USD will likely be more sensitive to stronger data

NOK/SEK may have potential to extend gains

JPY still has most potential to make gains against the USD

US CPI risks slightly to the upside

USD impact likely to be modest, but JPY favoured

ECB meeting a damp squib

 

US CPI will be the main focus on Thursday. We expect August CPI to increase by 0.4% overall and by 0.3% ex food and energy, with the respective gains before rounding being 0.37% and 0.31%. This would be the second straight gain slightly above 0.3% in the core rate with the impact of tariffs starting to escalate. We don’t make any change to our view after the weaker than expected August PPI data. Our forecast for the headline rate is slightly above the consensus 0.3%, although our core rate forecast is in line. After US yields dropped slightly following the PPI data, our forecast would suggest they will rebound after CPI. However, there was no USD impact from the drop in yields post-PPI, partly because weaker price data is seen as suggesting limited tariff impact and consequently less effect in real growth. Conversely, higher CPI might reignite concerns about slowdown, and may consequently be USD negative. While there might be some paring back of expectations of near term Fed easing, higher CPI would likely lead to a flatter curve.

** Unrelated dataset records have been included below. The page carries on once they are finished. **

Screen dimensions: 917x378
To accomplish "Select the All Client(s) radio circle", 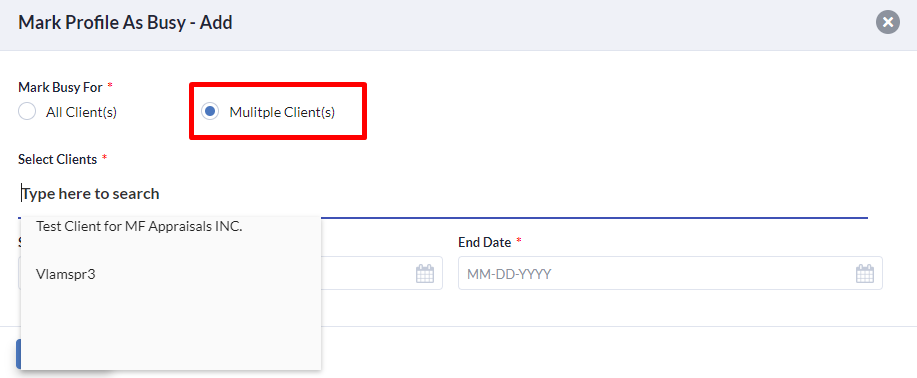I will click(x=27, y=112).
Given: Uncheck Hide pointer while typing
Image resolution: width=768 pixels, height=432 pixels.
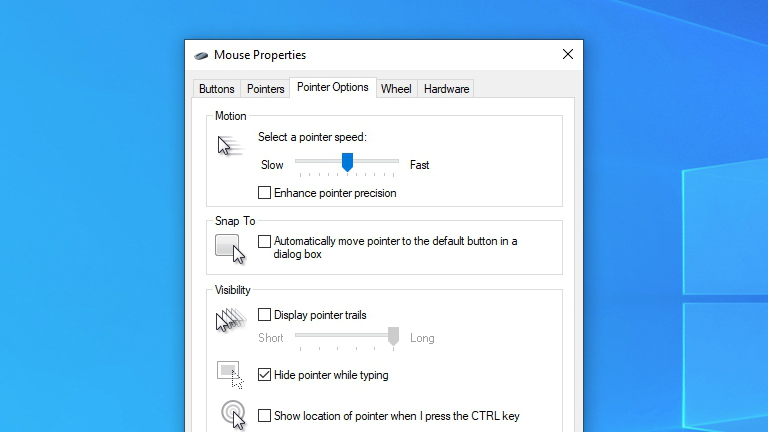Looking at the screenshot, I should (264, 375).
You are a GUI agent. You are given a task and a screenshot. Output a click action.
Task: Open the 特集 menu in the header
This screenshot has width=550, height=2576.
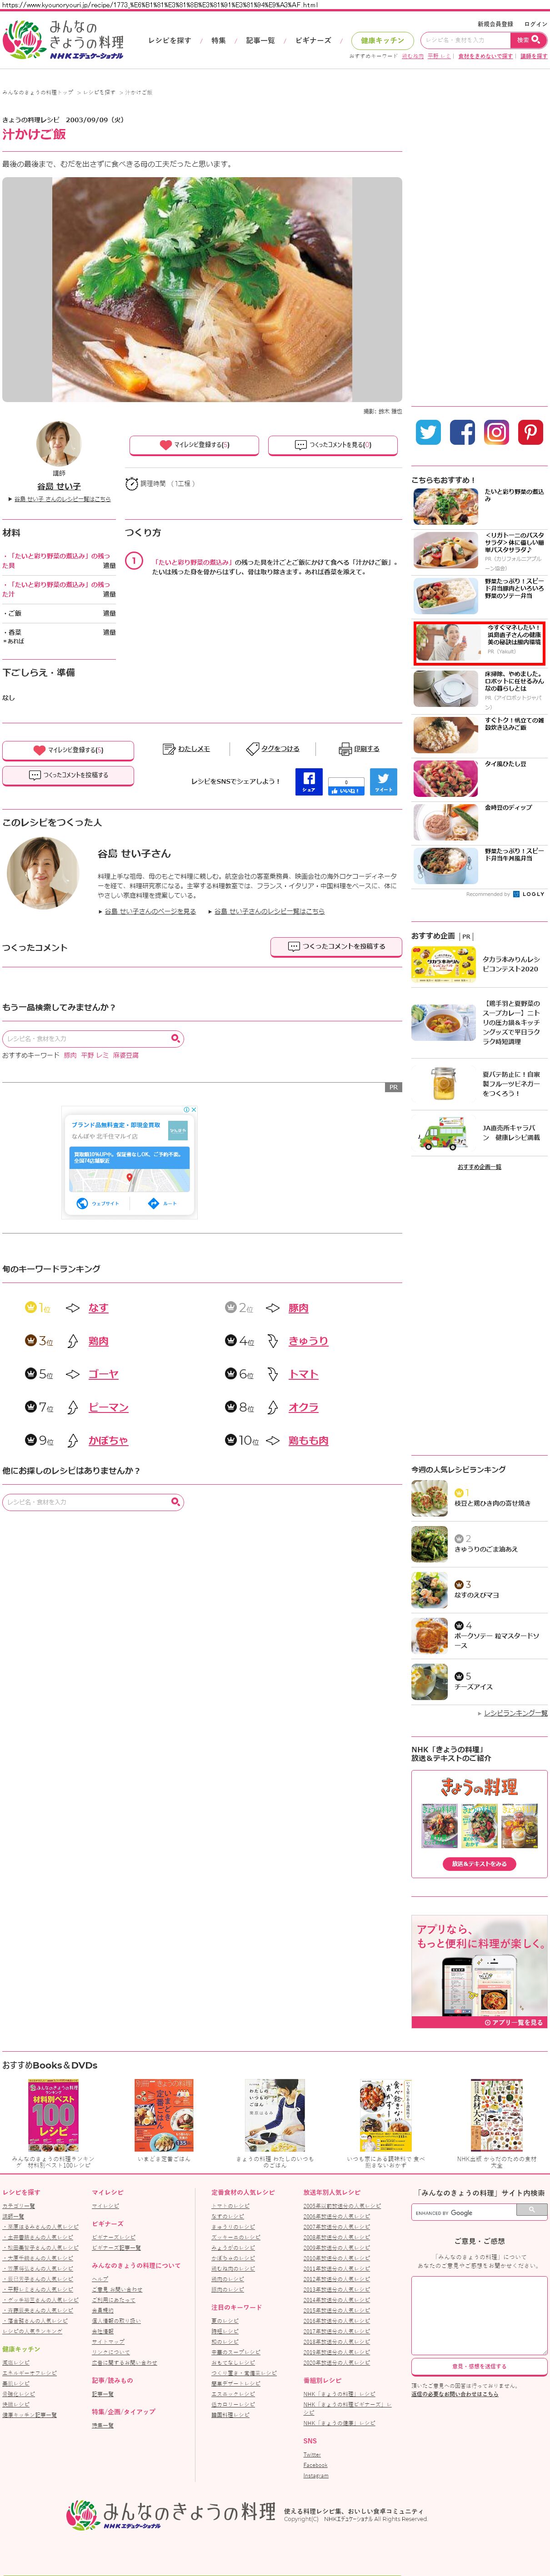pos(218,41)
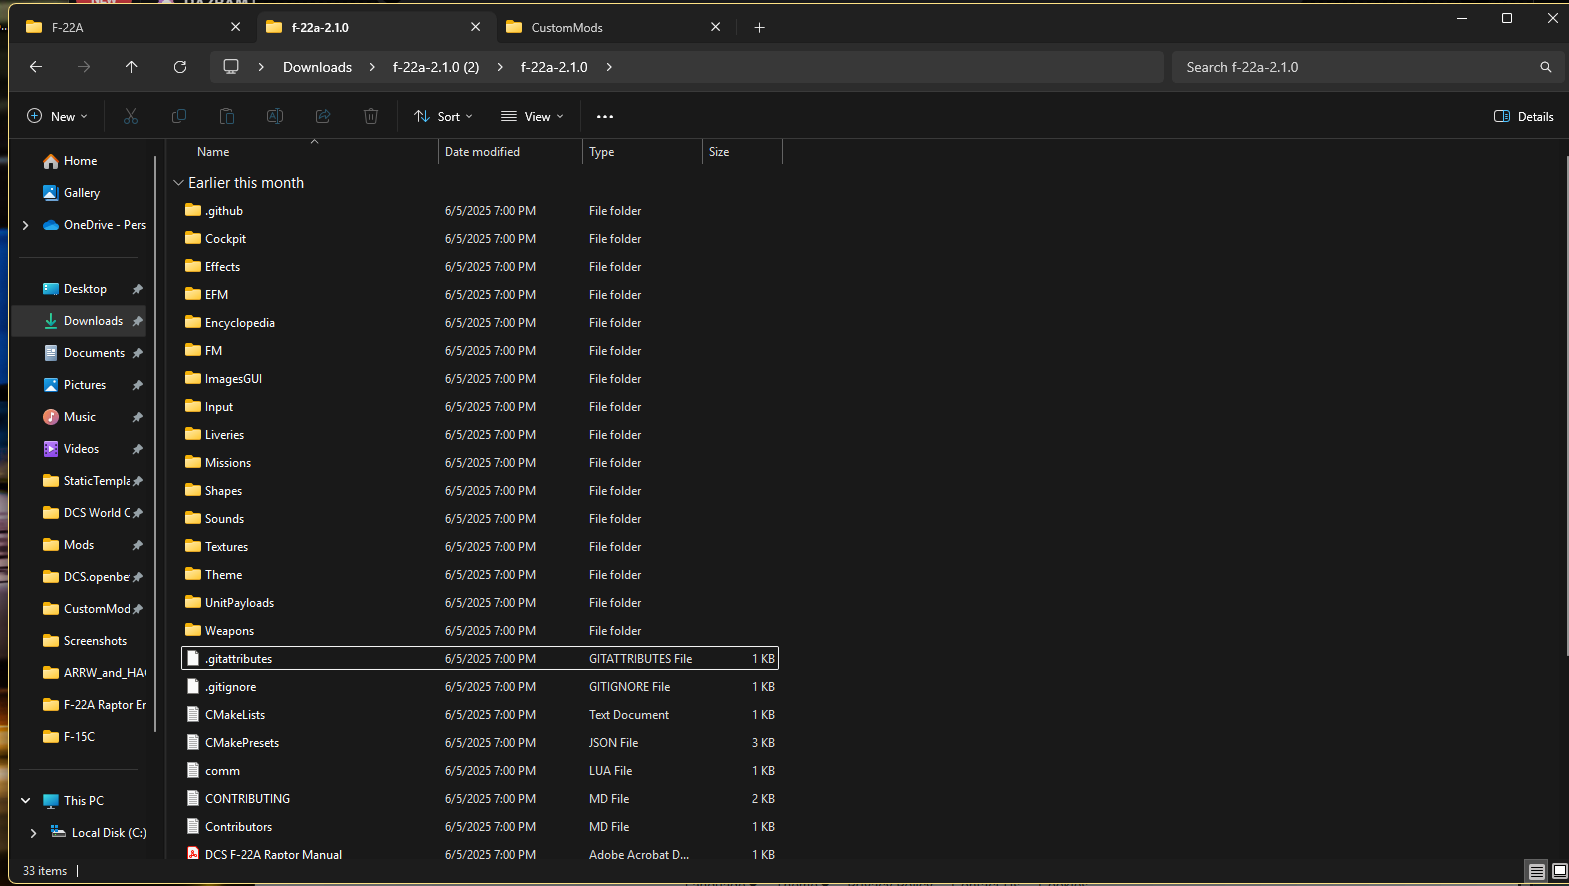
Task: Click the file list vertical scrollbar
Action: (1563, 405)
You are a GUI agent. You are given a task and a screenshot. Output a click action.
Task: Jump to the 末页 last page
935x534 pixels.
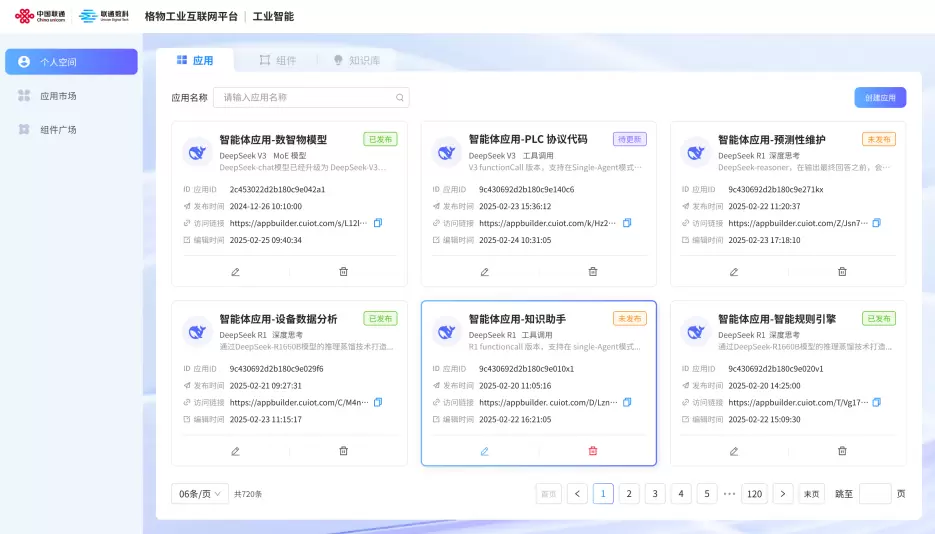point(812,494)
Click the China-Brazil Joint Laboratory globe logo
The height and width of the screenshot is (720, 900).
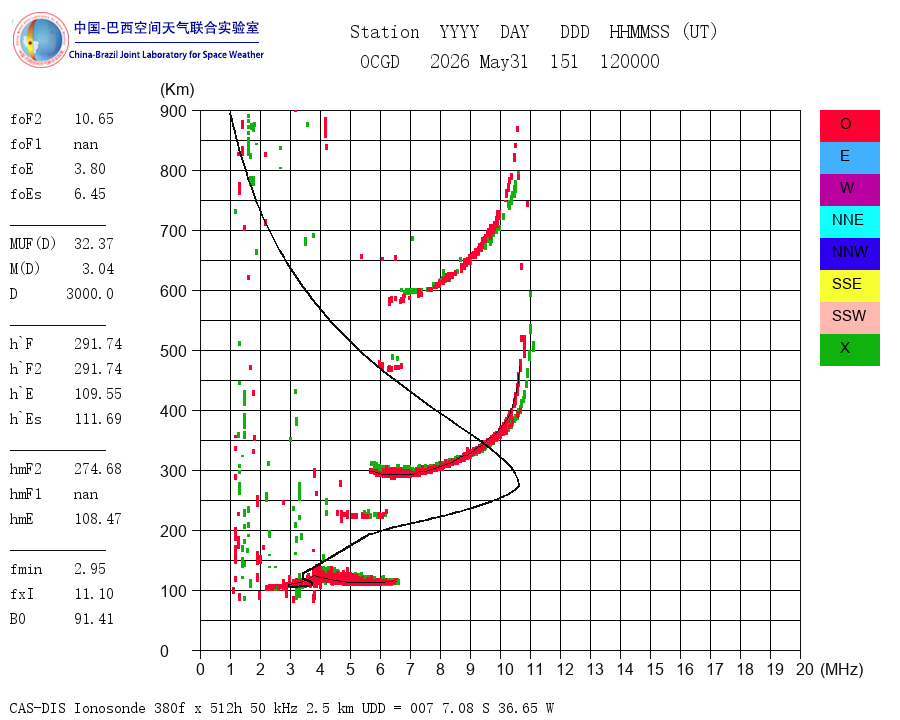pyautogui.click(x=40, y=40)

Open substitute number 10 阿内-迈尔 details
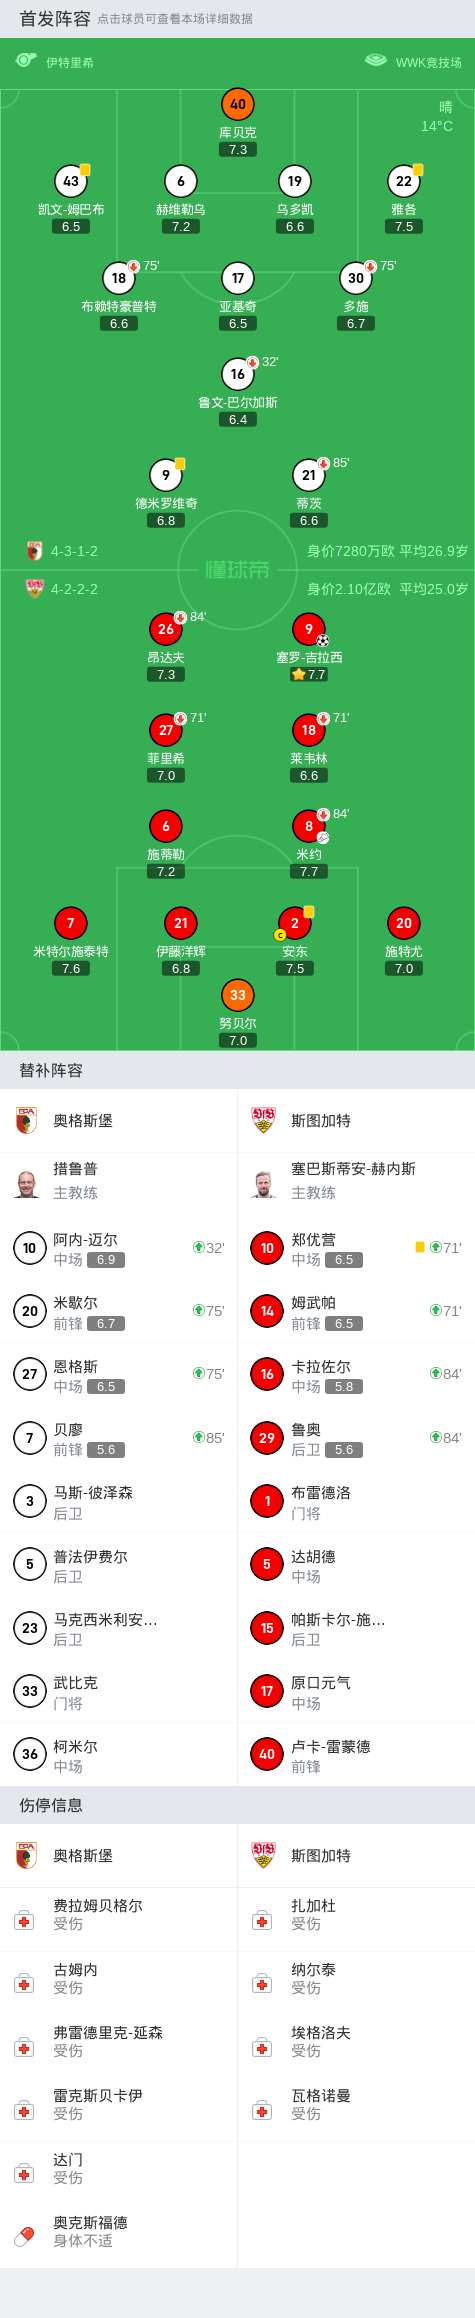(x=119, y=1248)
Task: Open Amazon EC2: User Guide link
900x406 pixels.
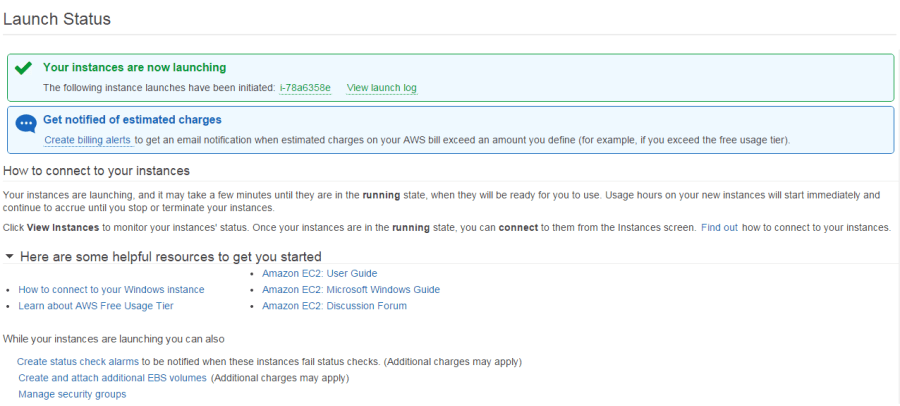Action: coord(320,273)
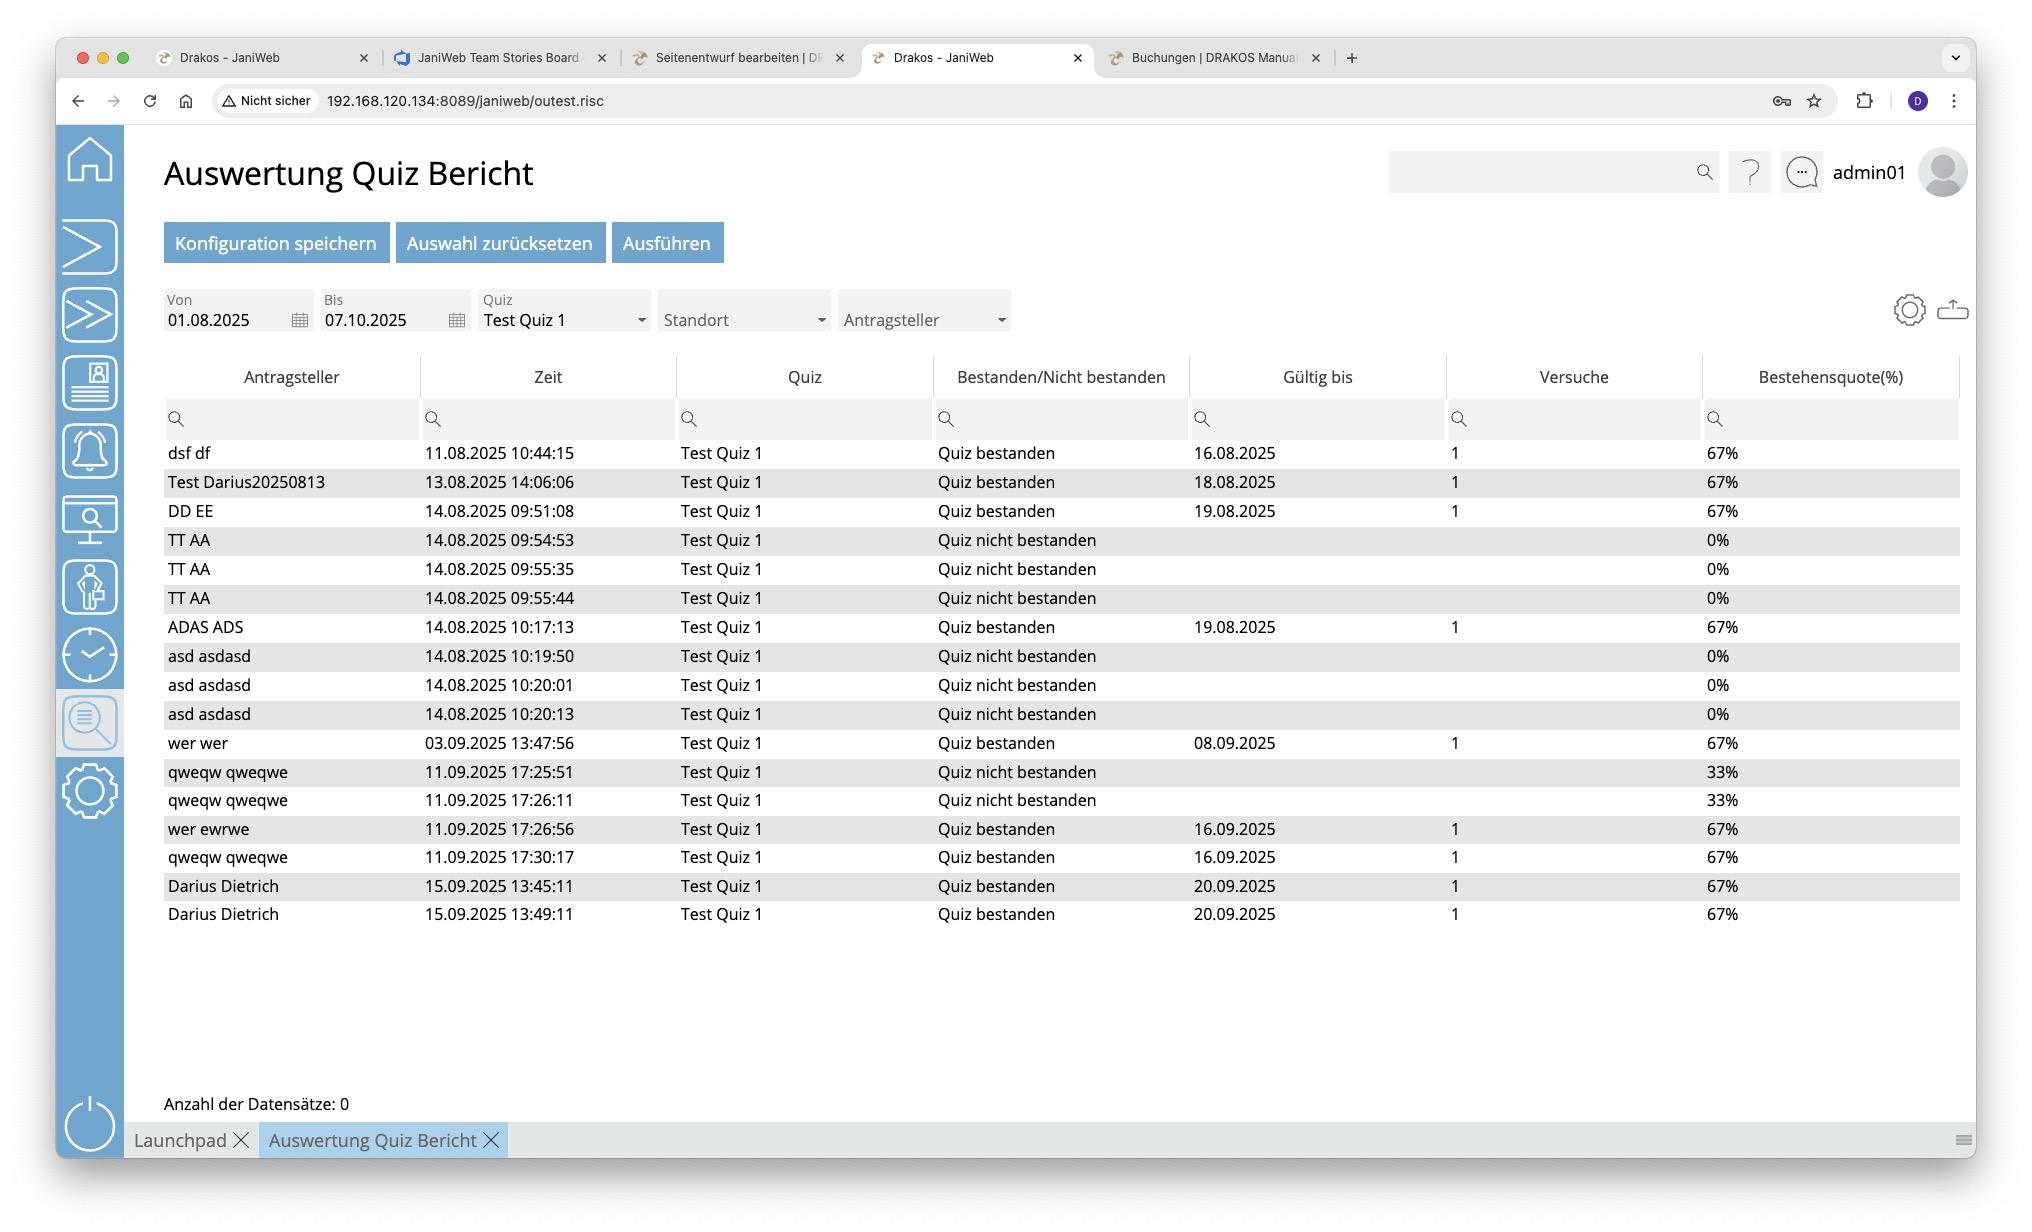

The implications for the USD are therefore not entirely clear. Higher CPI might lead to a knee-jerk positive impact, but this might not last. Equities might suffer if Fed easing expectations are pared back, and a flatter curve would tend to favour the JPY over the riskier currencies as well, with the JPY tending to be more responsive to longer dated yields (at least until recently). There is a risk of overanalysing here, as our forecast is only 0.025% away from being 0.3% and in line with consensus, but on balance the data might be mildly USD/JPY negative.

The EZ Economic Outlook – Alternative Perspectives

Otherwise we have the ECB meeting, but this looks like being one of the least notable meetings of recent times, with no expectation of any policy change and a very neutral statement also likely. After all, in July the Council suggested it would be ‘deliberately uninformative about future interest rate decisions’.  Little may be gleaned either from updated economic projections which may see little impact from what has been both a higher tariff outcome than was assumed three months ago and what are still tight, if not tighter, financial conditions. Instead, data dependence will remain the main message. We still expect headwinds facing the EZ economy will eventually trigger two more 25 bp cuts, probably late this year and early next, but don’t expect this to emerge from the ECB.